Objective: To find out whether there is any benefit from venous resection during pancreaticoduodenectomy for ductal pancreatic adenocarcinoma.

Design: Retrospective study.

Setting: University Hospital Mannheim/Heidelberg, Germany.

Interventions: 271 patients had resections for ductal adenocarcinoma of the pancreatic head between 1980 and 2001. The outcome of patients who did (n = 68) and who did not (n = 203) have simultaneous resection of major veins (portal vein and/or superior mesenteric vein) were compared.

Main outcome measurement: 5 year survival.
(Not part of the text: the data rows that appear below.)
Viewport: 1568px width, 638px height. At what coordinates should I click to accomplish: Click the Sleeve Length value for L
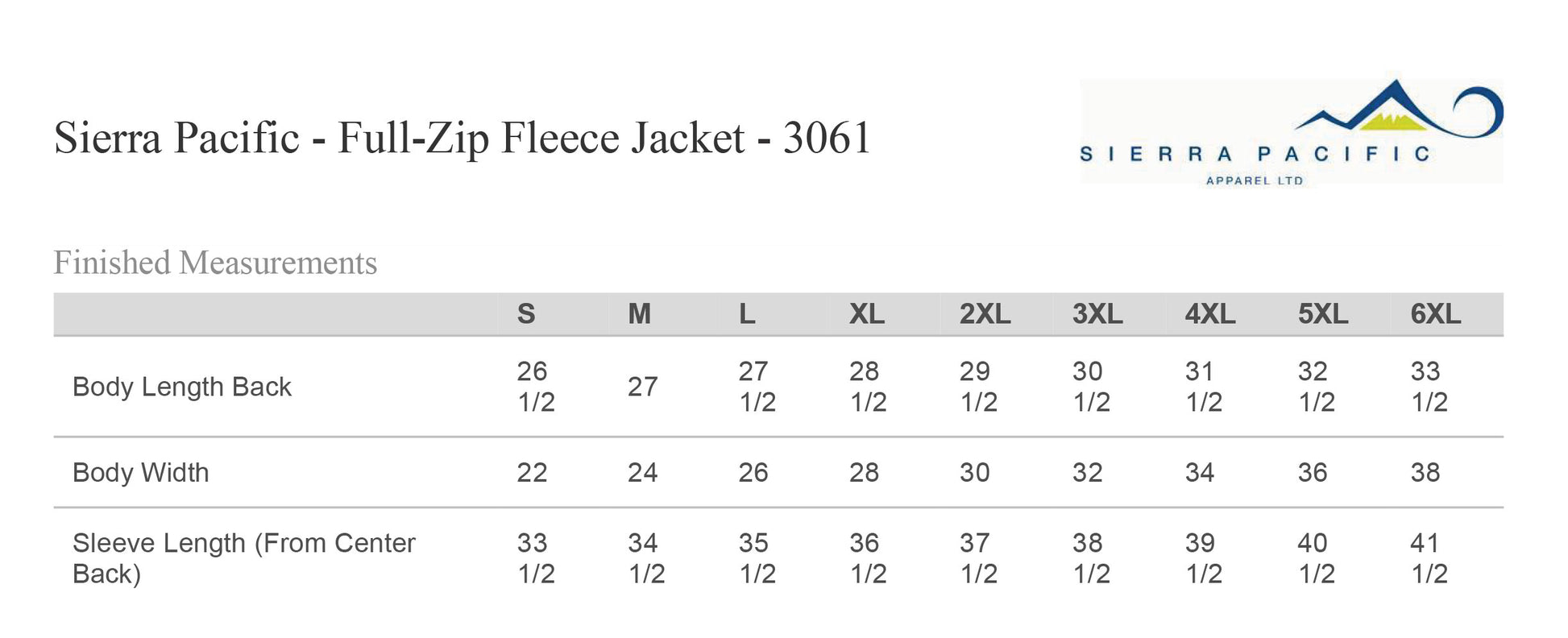coord(757,557)
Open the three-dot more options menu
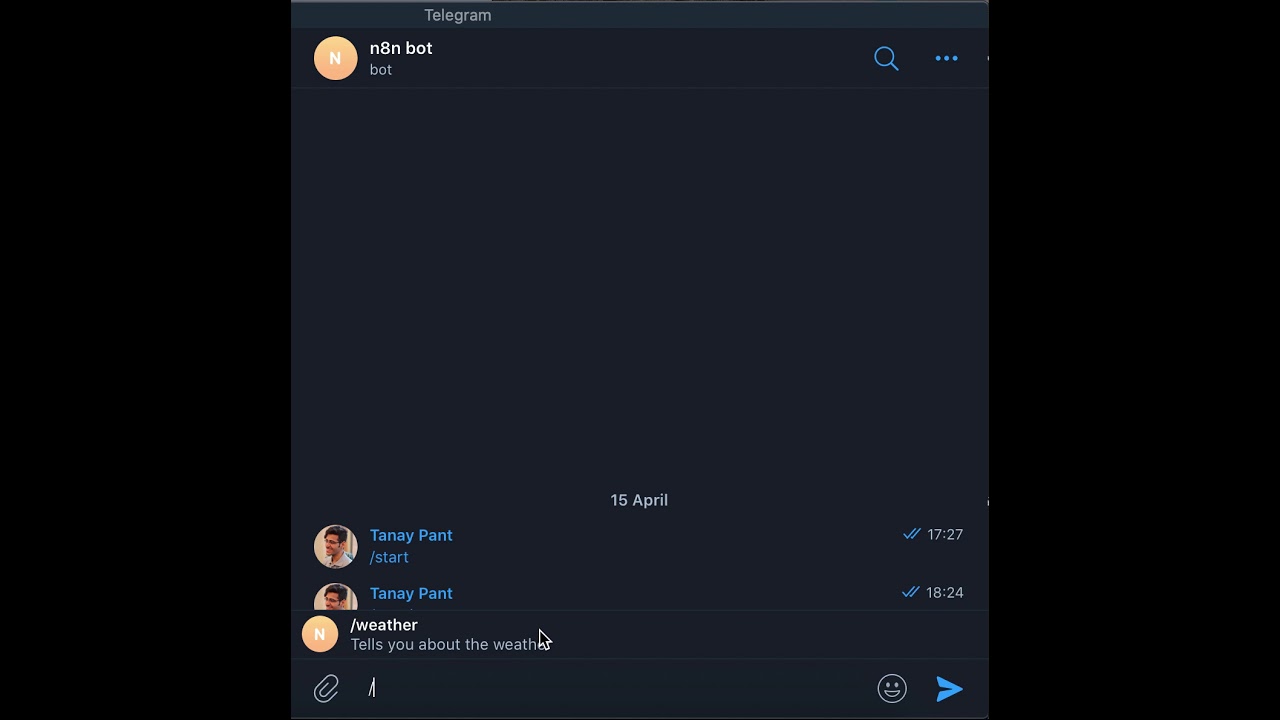Screen dimensions: 1280x720 click(x=946, y=59)
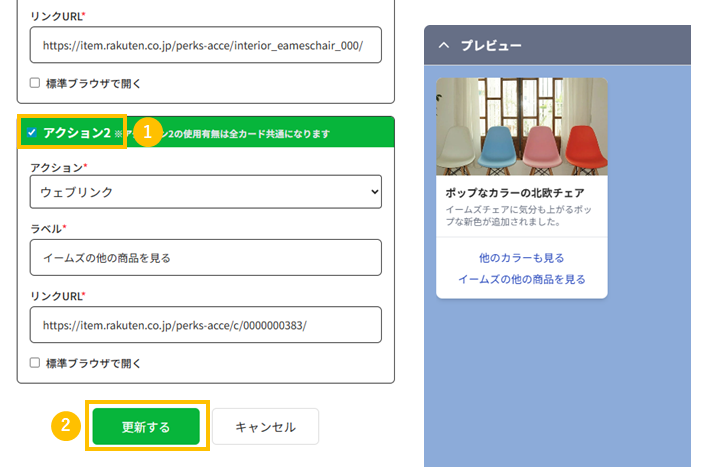Open the アクション dropdown showing ウェブリンク
The image size is (715, 467).
205,190
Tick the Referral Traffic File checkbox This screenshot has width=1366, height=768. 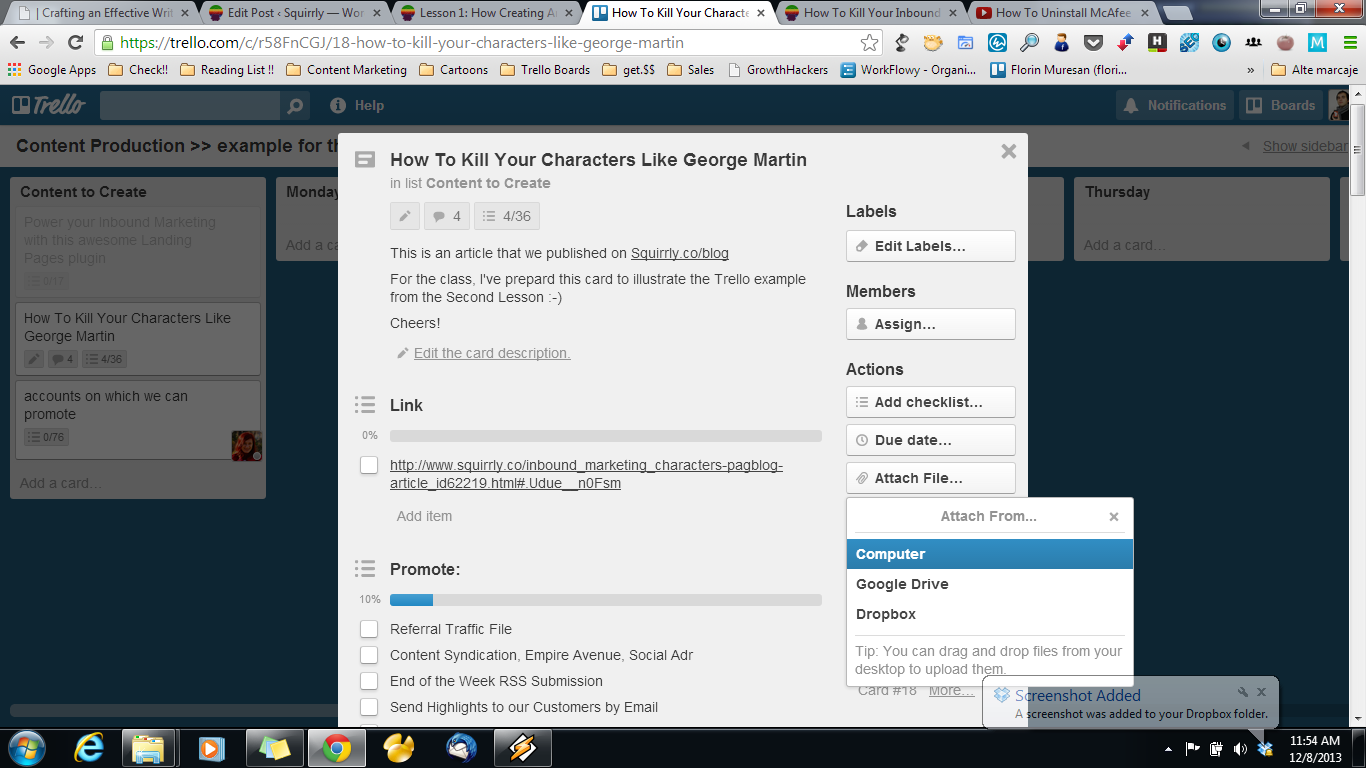click(369, 629)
Results: The groups differed significantly regarding stage, perineural infiltration, lymphangiosis carcinomatosa, operating time, blood loss, and blood transfusion. However, there was no difference in perioperative morbidity (27% and 22%), mortality (4% and 3%), and long-term survival (at 5 years 23% and 24%). Subgroup analysis of patients with margins free of tumour (R0 resections) showed that those patients who had venous resections in whom histological examination did not show infiltration of tumour had the most favourable outcome.

Conclusion: There is no reason to exclude patients with suspected venous infiltration from radical pancreaticoduodenectomy including venous resection.

目的:探讨导管胰腺癌行胰十二指肠切除术时静脉切除是否有益。设计:回顾性研究。地点:德国曼海姆大学医院/海德堡。干预措施:1980年至2001年间,271例患者因胰头导管腺癌进行了手术切除。比较同时切除大静脉(门静脉和/或肠系膜上静脉)的患者(n = 68)和未同时切除大静脉的患者(n = 203)的结果。主要结局测量:5年生存率。结果:两组在分期、神经周围浸润、癌性淋巴管病、手术时间、出血量、输血等方面存在显著差异。然而,围手术期发病率(27%和22%)、死亡率(4%和3%)和长期生存率(5年23%和24%)没有差异。边缘无肿瘤(R0切除)患者的亚组分析显示,那些进行静脉切除且组织学检查未显示肿瘤浸润的患者具有最有利的结果。结论:没有理由排除疑似静脉浸润的患者行根治性胰十二指肠切除术,包括静脉切除术。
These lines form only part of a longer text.